Lisa and Ashish took Latasha out to lunch—a Christmas treat, and she also invited Sara and her boyfriend Paul. Paul had a court date and could not make it, but Latasha made up for it when she asked if Wendy and Mini could come along. At the last minute, Lisa bit her tongue and also invited Heinrich Schultz. As an elect, she was never comfortable around the member of the council, but she knew the subject of the night creatures would come up and she thought he might have some insights.
They went to a pub known for its burgers and desserts. They just got seated when the local congressman, Preston Cain showed up on the television screens scattered liberally around the room. Everyone paused to see what the man had to say. It was all about love and peace and healing the rancorous discord in the social and political fabric of America. The man practically dripped apple pie, and in a way where most conservatives would applaud but no liberally minded person would object. Ashish, Wendy and Mini were completely taken in. Sarah kept her mouth closed. Latasha squirmed a bit and Lisa agreed with her. Heinrich noticed and spoke to the three of them.
“There is a great deal of anger and condescension in this man.” He pointed at the screen. “But he hides it almost perfectly and his way with the English language is just about perfect too, though I will bet it is not his native tongue. I ought to know a scoundrel when I see one. I have seen and heard the best of them. Hitler, Stalin, Mussolini, Lenin, Robespierre. I wonder what his real agenda is.” Lisa and Latasha nodded, but the television moved on and Ashish turned back to the table.

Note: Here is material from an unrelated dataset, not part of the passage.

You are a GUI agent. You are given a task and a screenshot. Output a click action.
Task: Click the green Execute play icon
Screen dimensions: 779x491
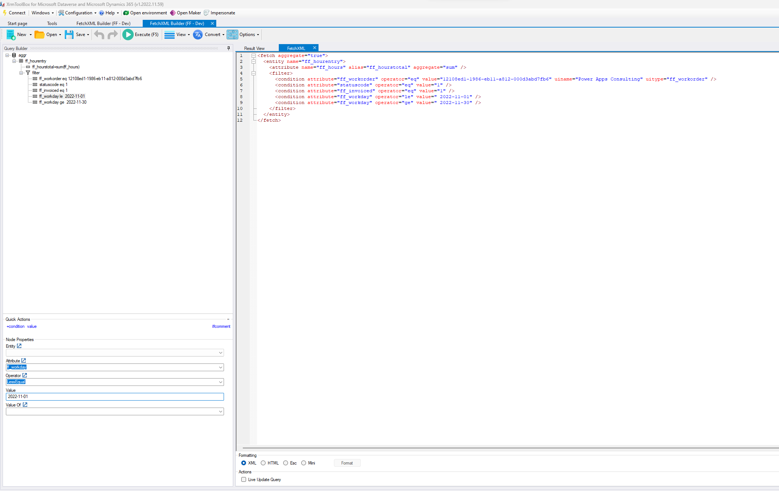128,35
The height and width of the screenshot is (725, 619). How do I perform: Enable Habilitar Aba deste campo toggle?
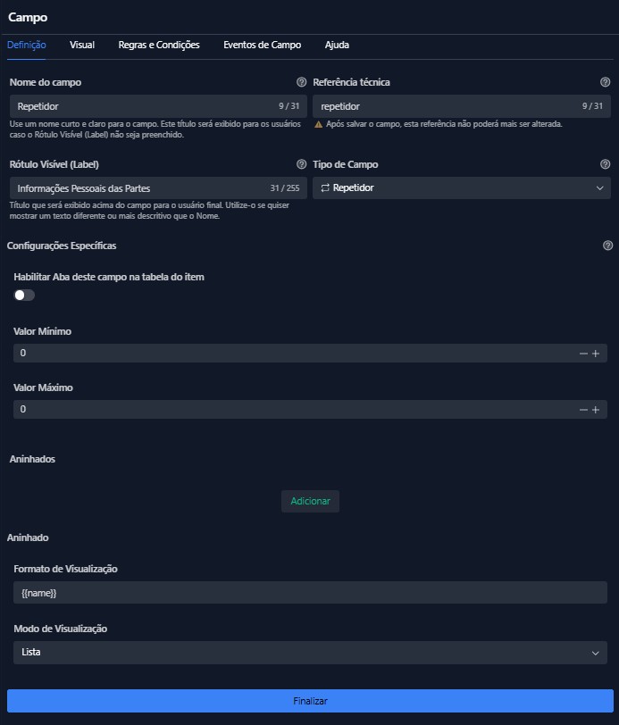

“I think you are being a bit cynical,” he said. “The man makes sense. We need someone who can heal the divisions in this country, not another divisive one.”
“Preston Cain has a messiah complex,” Lisa said, and Sara started to nod, but neither could speak further because the waitress arrived.
While they ate, the others got to know Wendy and Dominica. The girls seemed like nice, normal girls, but Latash said she spoiled them by telling them about her being an elect and some of what she had experienced.
“Real Zombies?” Mini asked several times with her eyes as wide as they could go.
Lisa asked about Keisha, but they all said Keisha was struggling. “She is still living in the 1960s,” Wendy said.
“She thinks every time she doesn’t get her way someone is oppressing her.” Mini rolled her eyes.
“This is a new day, like Mister Cain says.” Wendy spoke again. “I can do anything. I’m going to be a lawyer.”
“I think Keisha needs to listen to Mister Cain,” Mini agreed.
Lisa was going to say something, but Ashish stepped in first. “What kind of law are you thinking about?”
“Well,” Wendy hedged and looked briefly at Latasha. “I was thinking business and real estate, but Latasha has me thinking about criminal.”
“Stick with business,” Sara said. “Criminal is too frustrating when the worst of them keep walking out with time served. My boyfriend is a District Attorney.”
“You wish,” Latasha and Wendy echoed each other.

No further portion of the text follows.